It's a historic decision that is sure to reshape the U.K.'s place in the world and have huge implications on the global economy.

In fact, the British pound has already fallen 10% — to a 30-year low — and Asian and American stock markets are currently tumbling.



Prime Minister David Cameron resigned shortly after the decision.

David Cameron resigning his post at 10 Downing Street in London. Photo by Adrian Dennis/AFP/Getty Images.

Although the vote is nonbinding and was extremely close ("leave" won with 53% of the vote in England and only 52% in Wales; "remain" won in Scotland and Northern Ireland), Cameron's exit signals a dramatic shift in the way the U.K. will be governed from now on.

"The British people have voted to leave the European Union," Cameron said in his exit speech. "And their will must be respected."

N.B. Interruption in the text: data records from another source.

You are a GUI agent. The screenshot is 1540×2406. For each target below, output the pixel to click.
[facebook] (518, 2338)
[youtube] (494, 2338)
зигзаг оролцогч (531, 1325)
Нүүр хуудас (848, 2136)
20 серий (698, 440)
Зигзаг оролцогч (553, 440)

How the so-called "Brexit" (British exit) will affect the rest of the world remains to be seen, and its true implications will take years to come to fruition, but one alarming fact is emerging as the dust settles.

Underneath the vote is an all-too-familiar rise in xenophobia, anger, and a fear of immigrants.

Between 1993 and 2014, the immigrant population in the U.K. more than doubled, from 3.8 million to around 8.3 million — many coming from India and Pakistan, but many more coming from other European countries like Poland, Ireland, and Germany.

The European Union, which has many functions, serves as a kind of facilitator to immigration. Citizens of the EU can more easily migrate to other EU member-states.

Immigration across various countries within the EU spiked between 2004 and 2014, increasing from 25% to nearly 50%. Such an influx in immigration caused a lot of tension, and as of a 2013 survey, nearly 60% of Britons stated that they wanted immigration to be reduced a lot.

Chart via The Migration Observatory, University of Oxford.

Enter Nigel Farage, who is sort of England's version of Donald Trump. He's the leader of UKIP, which is sort of the U.K.'s Tea Party.

Farage and the U.K. Independence Party (UKIP) essentially became a megaphone for the anti-immigration movement and, in turn, the Brexit movement.

Initially an irrelevant punchline in the '90s, UKIP has risen to prominence over the last couple years and has become less and less funny. In a 2015 election, UKIP received nearly 4 million votes.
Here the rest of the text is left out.